--- START Input ---

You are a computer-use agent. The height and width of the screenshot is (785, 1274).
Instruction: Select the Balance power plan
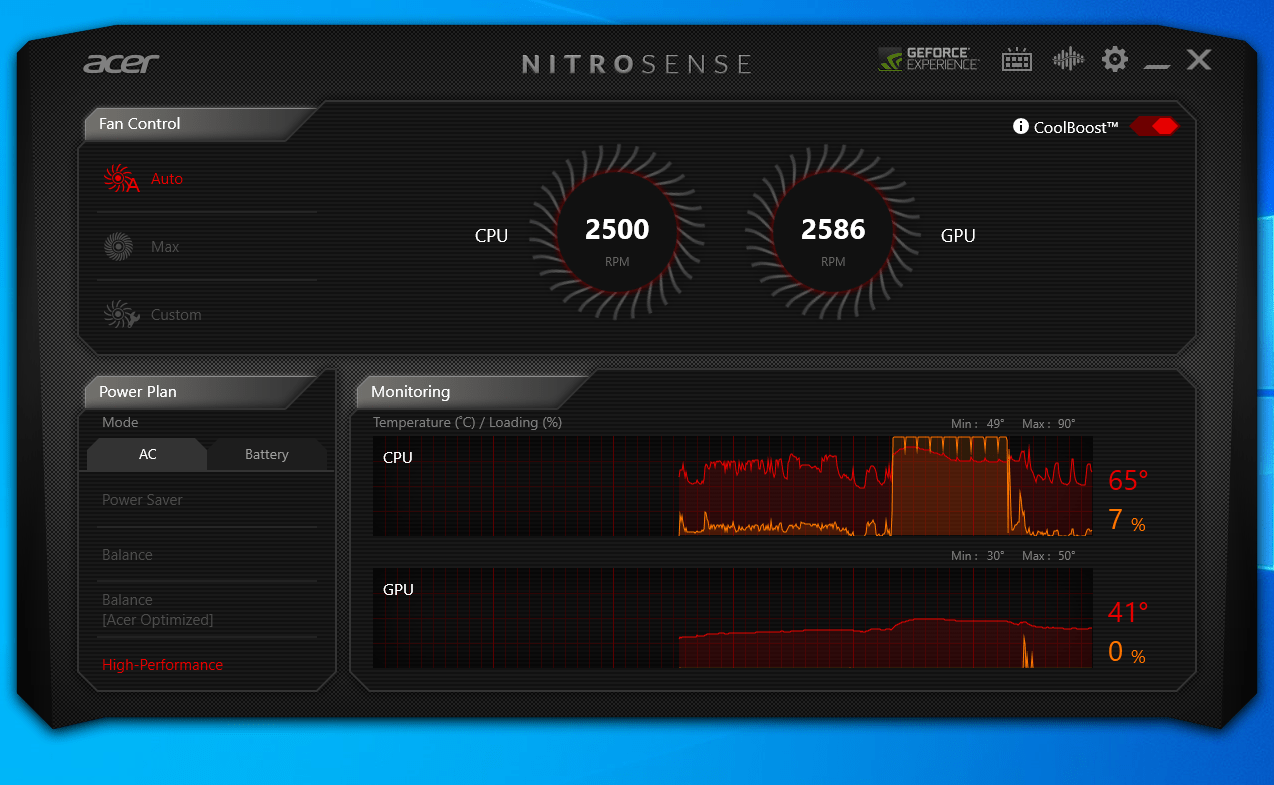tap(127, 555)
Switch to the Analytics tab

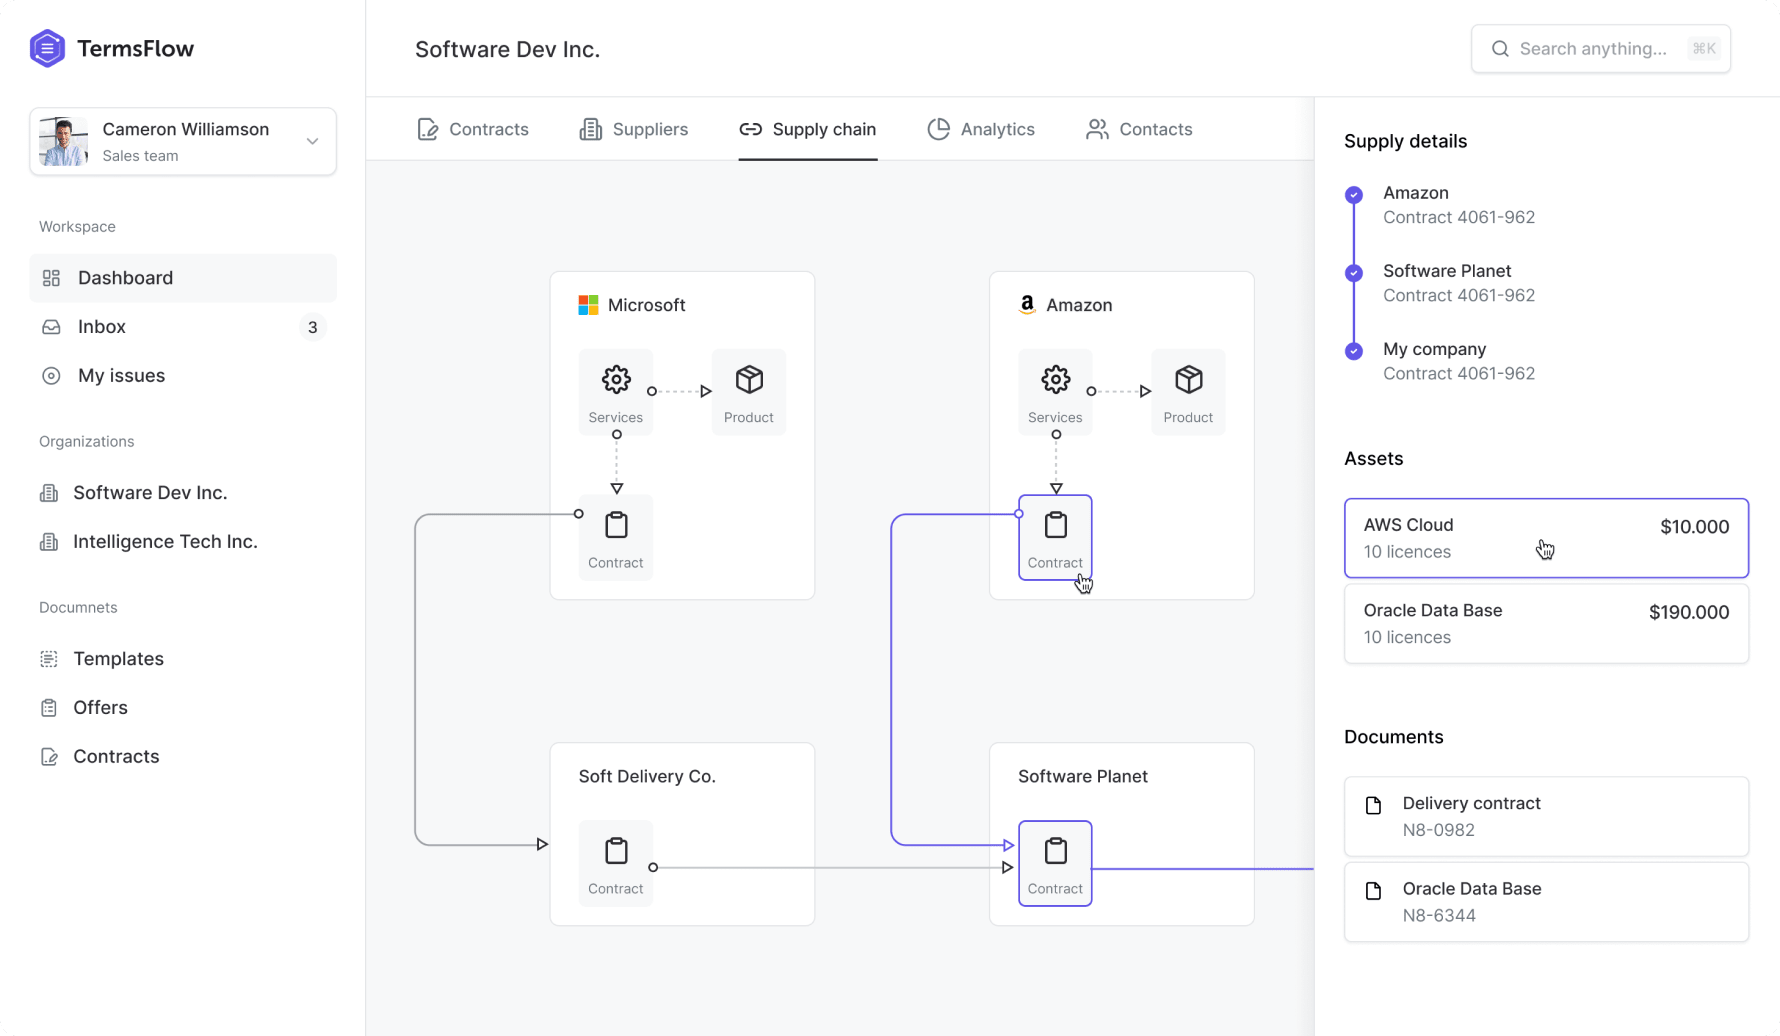tap(981, 129)
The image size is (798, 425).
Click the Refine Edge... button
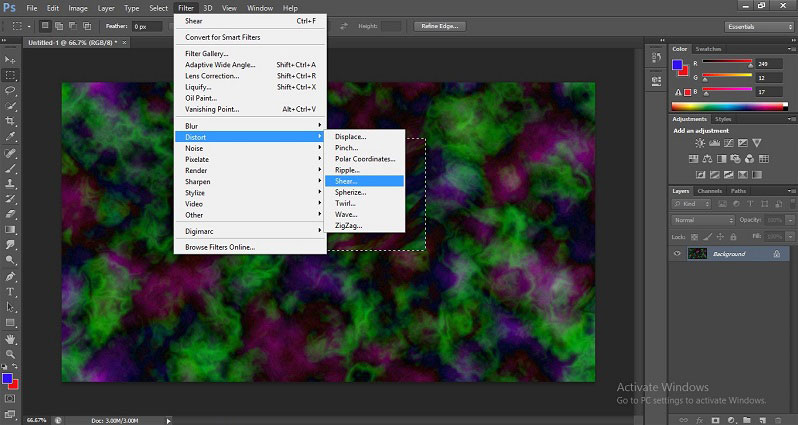click(x=441, y=26)
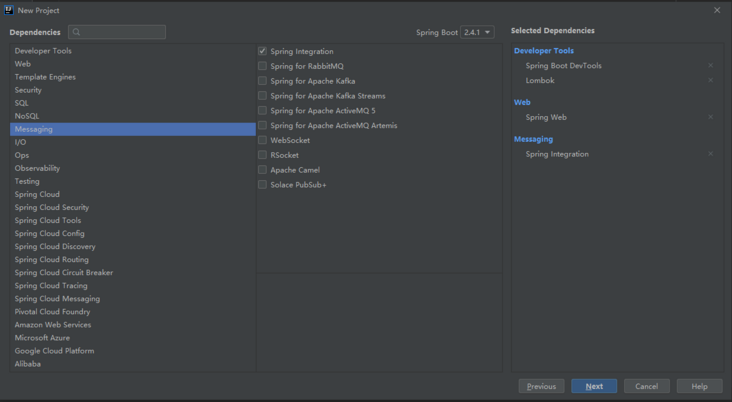Click the IntelliJ New Project window icon
Screen dimensions: 732x402
pyautogui.click(x=8, y=10)
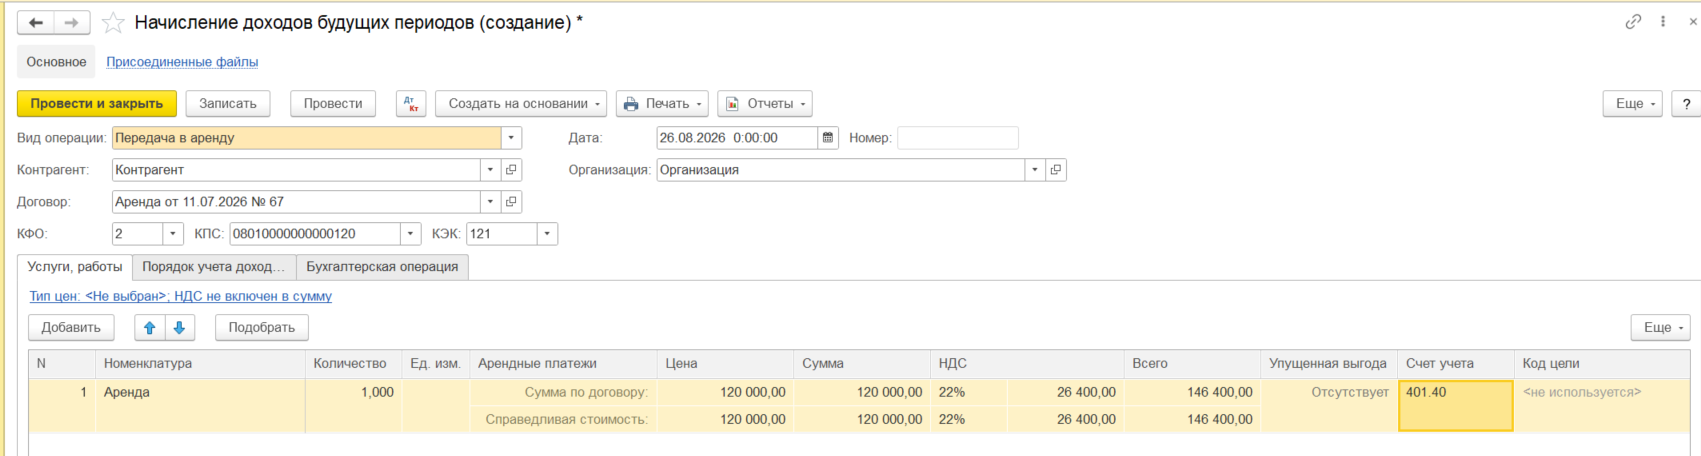Go forward with the right arrow button
Viewport: 1701px width, 456px height.
click(x=72, y=22)
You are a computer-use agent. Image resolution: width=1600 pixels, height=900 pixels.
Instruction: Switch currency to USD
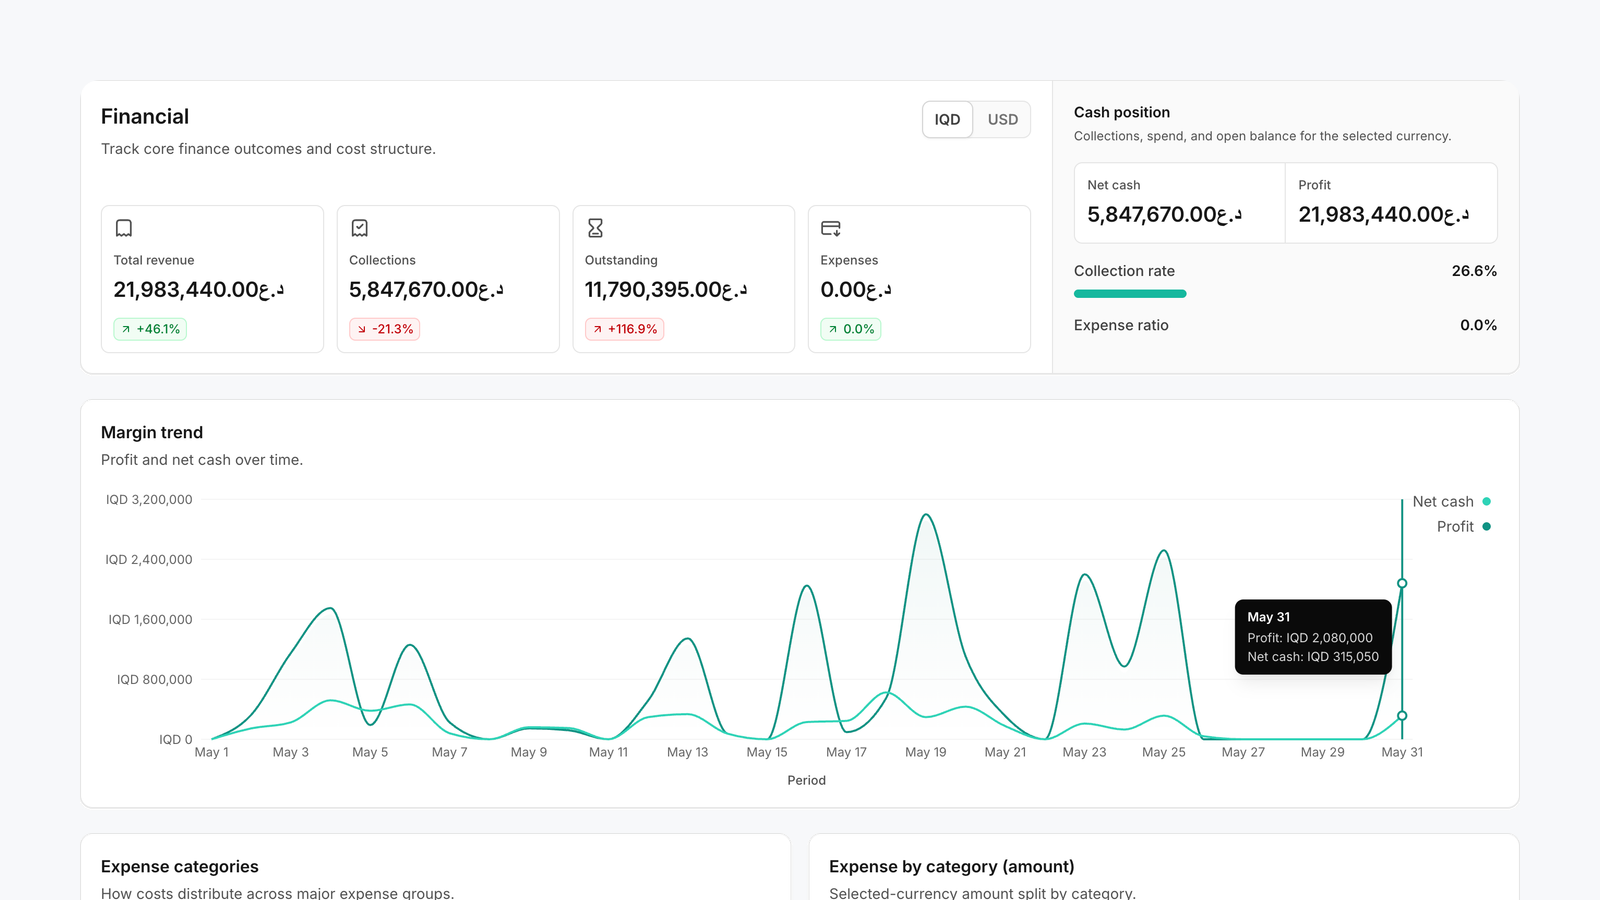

--- END Input ---

Edit the listing so that every "Switch" becomes "Change", keeping everything else the same. Leave the pictures out.

You are a computer-use agent. The height and width of the screenshot is (785, 1274).
Instruction: Select the Balance power plan
tap(127, 555)
Change to the Analytics tab

tap(981, 129)
The image size is (798, 425).
Click the Refine Edge... button
click(x=441, y=26)
Click the IntelliJ New Project window icon
Screen dimensions: 732x402
pyautogui.click(x=8, y=10)
Go forward with the right arrow button
Viewport: 1701px width, 456px height.
click(x=72, y=22)
You are a computer-use agent. Image resolution: width=1600 pixels, height=900 pixels.
Instruction: Change currency to USD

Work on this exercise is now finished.